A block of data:
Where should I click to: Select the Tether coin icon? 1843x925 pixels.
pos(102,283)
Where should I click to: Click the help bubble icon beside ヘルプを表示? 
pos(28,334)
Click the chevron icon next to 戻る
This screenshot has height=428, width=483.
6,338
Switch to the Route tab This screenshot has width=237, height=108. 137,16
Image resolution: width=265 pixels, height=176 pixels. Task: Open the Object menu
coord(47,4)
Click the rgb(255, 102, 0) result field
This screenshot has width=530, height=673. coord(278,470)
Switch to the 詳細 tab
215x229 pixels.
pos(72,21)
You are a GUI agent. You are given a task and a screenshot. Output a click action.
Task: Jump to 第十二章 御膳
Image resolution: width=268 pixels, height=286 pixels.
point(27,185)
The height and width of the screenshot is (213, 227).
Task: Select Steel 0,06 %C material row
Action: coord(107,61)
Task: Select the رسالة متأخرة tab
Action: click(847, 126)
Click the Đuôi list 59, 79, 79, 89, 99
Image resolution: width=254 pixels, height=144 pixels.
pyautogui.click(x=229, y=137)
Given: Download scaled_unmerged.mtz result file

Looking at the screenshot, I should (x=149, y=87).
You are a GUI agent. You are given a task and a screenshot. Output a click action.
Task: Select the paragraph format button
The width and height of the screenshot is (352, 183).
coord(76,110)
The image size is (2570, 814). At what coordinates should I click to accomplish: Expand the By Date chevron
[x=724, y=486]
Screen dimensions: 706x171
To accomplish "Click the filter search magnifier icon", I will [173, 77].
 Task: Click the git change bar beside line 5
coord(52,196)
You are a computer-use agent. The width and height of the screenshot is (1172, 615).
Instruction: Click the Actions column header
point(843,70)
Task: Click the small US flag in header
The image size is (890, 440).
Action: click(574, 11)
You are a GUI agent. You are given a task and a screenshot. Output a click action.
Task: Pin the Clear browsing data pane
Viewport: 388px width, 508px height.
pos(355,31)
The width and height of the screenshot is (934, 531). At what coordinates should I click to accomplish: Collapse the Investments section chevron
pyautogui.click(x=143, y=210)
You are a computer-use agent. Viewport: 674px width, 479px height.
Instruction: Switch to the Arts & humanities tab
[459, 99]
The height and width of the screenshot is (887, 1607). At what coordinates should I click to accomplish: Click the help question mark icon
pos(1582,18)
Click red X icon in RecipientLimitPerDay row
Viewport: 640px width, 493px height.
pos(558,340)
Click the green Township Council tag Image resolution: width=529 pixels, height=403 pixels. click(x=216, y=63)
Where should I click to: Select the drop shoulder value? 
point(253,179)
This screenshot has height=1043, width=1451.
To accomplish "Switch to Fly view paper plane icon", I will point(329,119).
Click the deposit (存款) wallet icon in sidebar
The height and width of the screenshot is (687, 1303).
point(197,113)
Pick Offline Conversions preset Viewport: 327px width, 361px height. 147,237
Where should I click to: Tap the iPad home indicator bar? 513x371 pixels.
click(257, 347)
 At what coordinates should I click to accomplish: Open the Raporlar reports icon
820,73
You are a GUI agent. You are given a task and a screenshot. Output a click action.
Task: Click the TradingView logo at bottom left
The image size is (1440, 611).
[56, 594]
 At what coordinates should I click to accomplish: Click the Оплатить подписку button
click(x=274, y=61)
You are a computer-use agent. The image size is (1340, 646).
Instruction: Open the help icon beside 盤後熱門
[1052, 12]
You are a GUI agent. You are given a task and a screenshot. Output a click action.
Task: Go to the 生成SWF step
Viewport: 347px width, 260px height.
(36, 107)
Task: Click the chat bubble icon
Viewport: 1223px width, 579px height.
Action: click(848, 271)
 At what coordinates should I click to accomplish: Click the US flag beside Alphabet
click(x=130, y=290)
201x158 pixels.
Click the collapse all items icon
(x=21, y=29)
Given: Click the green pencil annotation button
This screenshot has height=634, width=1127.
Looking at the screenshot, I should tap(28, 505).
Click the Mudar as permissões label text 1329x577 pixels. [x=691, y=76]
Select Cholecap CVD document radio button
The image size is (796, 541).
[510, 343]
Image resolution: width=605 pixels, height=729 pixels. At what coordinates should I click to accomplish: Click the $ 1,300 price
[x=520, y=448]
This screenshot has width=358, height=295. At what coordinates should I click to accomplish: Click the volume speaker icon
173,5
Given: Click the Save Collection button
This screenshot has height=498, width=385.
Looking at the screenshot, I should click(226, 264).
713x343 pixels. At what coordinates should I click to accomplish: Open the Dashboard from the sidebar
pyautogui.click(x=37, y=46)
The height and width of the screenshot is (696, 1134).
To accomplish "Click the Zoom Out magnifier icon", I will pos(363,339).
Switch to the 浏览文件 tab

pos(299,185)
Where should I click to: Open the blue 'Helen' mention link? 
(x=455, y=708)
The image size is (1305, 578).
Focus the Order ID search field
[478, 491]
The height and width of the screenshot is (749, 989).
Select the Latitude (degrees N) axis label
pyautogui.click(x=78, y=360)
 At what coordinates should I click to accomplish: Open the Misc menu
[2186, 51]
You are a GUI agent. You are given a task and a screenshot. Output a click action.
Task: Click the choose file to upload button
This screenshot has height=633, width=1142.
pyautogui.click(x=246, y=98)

• **Problem requirements**
Rewrite all the items above, changing every "GUI agent" to "screen assistant" and leaving everything else as it is.

• **Solved exercise**
Where should I click to: Select the Tether coin icon? 1843x925 pixels.
pos(102,283)
Where should I click to: Click the help bubble icon beside ヘルプを表示? 
pos(28,334)
Click the chevron icon next to 戻る
This screenshot has height=428, width=483.
6,338
Switch to the Route tab This screenshot has width=237, height=108. 137,16
Image resolution: width=265 pixels, height=176 pixels. Task: Open the Object menu
coord(47,4)
Click the rgb(255, 102, 0) result field
This screenshot has width=530, height=673. coord(278,470)
Switch to the 詳細 tab
215x229 pixels.
pos(72,21)
You are a screen assistant. You are given a task and a screenshot. Output a click action.
Task: Jump to 第十二章 御膳
Image resolution: width=268 pixels, height=286 pixels.
point(27,185)
The height and width of the screenshot is (213, 227).
Task: Select Steel 0,06 %C material row
Action: coord(107,61)
Task: Select the رسالة متأخرة tab
Action: click(847, 126)
Click the Đuôi list 59, 79, 79, 89, 99
Image resolution: width=254 pixels, height=144 pixels.
pyautogui.click(x=229, y=137)
Given: Download scaled_unmerged.mtz result file

Looking at the screenshot, I should (x=149, y=87).
You are a screen assistant. You are given a task and a screenshot. Output a click action.
Task: Select the paragraph format button
The width and height of the screenshot is (352, 183).
coord(76,110)
The image size is (2570, 814). At what coordinates should I click to accomplish: Expand the By Date chevron
[x=724, y=486]
Screen dimensions: 706x171
To accomplish "Click the filter search magnifier icon", I will [173, 77].
 Task: Click the git change bar beside line 5
coord(52,196)
You are a computer-use agent. The width and height of the screenshot is (1172, 615).
Instruction: Click the Actions column header
point(843,70)
Task: Click the small US flag in header
The image size is (890, 440).
Action: click(574, 11)
You are a screen assistant. You are given a task and a screenshot. Output a click action.
Task: Pin the Clear browsing data pane
Viewport: 388px width, 508px height.
pos(355,31)
The width and height of the screenshot is (934, 531). At what coordinates should I click to accomplish: Collapse the Investments section chevron
pyautogui.click(x=143, y=210)
You are a computer-use agent. Viewport: 674px width, 479px height.
Instruction: Switch to the Arts & humanities tab
[459, 99]
The height and width of the screenshot is (887, 1607). At what coordinates should I click to accomplish: Click the help question mark icon
pos(1582,18)
Click red X icon in RecipientLimitPerDay row
Viewport: 640px width, 493px height.
pos(558,340)
Click the green Township Council tag Image resolution: width=529 pixels, height=403 pixels. click(x=216, y=63)
Where should I click to: Select the drop shoulder value? 
point(253,179)
This screenshot has height=1043, width=1451.
To accomplish "Switch to Fly view paper plane icon", I will point(329,119).
Click the deposit (存款) wallet icon in sidebar
The height and width of the screenshot is (687, 1303).
point(197,113)
Pick Offline Conversions preset Viewport: 327px width, 361px height. 147,237
Where should I click to: Tap the iPad home indicator bar? 513x371 pixels.
click(257, 347)
 At what coordinates should I click to accomplish: Open the Raporlar reports icon
820,73
You are a screen assistant. You are given a task and a screenshot. Output a click action.
Task: Click the TradingView logo at bottom left
The image size is (1440, 611).
[56, 594]
 At what coordinates should I click to accomplish: Click the Оплатить подписку button
click(x=274, y=61)
You are a computer-use agent. The image size is (1340, 646).
Instruction: Open the help icon beside 盤後熱門
[1052, 12]
You are a screen assistant. You are given a task and a screenshot. Output a click action.
Task: Go to the 生成SWF step
Viewport: 347px width, 260px height.
(36, 107)
Task: Click the chat bubble icon
Viewport: 1223px width, 579px height.
Action: click(848, 271)
 At what coordinates should I click to accomplish: Click the US flag beside Alphabet
click(x=130, y=290)
201x158 pixels.
Click the collapse all items icon
(x=21, y=29)
Given: Click the green pencil annotation button
This screenshot has height=634, width=1127.
Looking at the screenshot, I should tap(28, 505).
Click the Mudar as permissões label text 1329x577 pixels. [x=691, y=76]
Select Cholecap CVD document radio button
The image size is (796, 541).
[510, 343]
Image resolution: width=605 pixels, height=729 pixels. At what coordinates should I click to accomplish: Click the $ 1,300 price
[x=520, y=448]
This screenshot has width=358, height=295. At what coordinates should I click to accomplish: Click the volume speaker icon
173,5
Given: Click the Save Collection button
This screenshot has height=498, width=385.
Looking at the screenshot, I should click(226, 264).
713x343 pixels. At what coordinates should I click to accomplish: Open the Dashboard from the sidebar
pyautogui.click(x=37, y=46)
The height and width of the screenshot is (696, 1134).
To accomplish "Click the Zoom Out magnifier icon", I will pos(363,339).
Switch to the 浏览文件 tab

pos(299,185)
Where should I click to: Open the blue 'Helen' mention link? 
(x=455, y=708)
The image size is (1305, 578).
Focus the Order ID search field
[478, 491]
The height and width of the screenshot is (749, 989).
Select the Latitude (degrees N) axis label
pyautogui.click(x=78, y=360)
 At what coordinates should I click to accomplish: Open the Misc menu
[2186, 51]
You are a screen assistant. You are given a task and a screenshot. Output a click action.
Task: Click the choose file to upload button
This screenshot has height=633, width=1142.
pyautogui.click(x=246, y=98)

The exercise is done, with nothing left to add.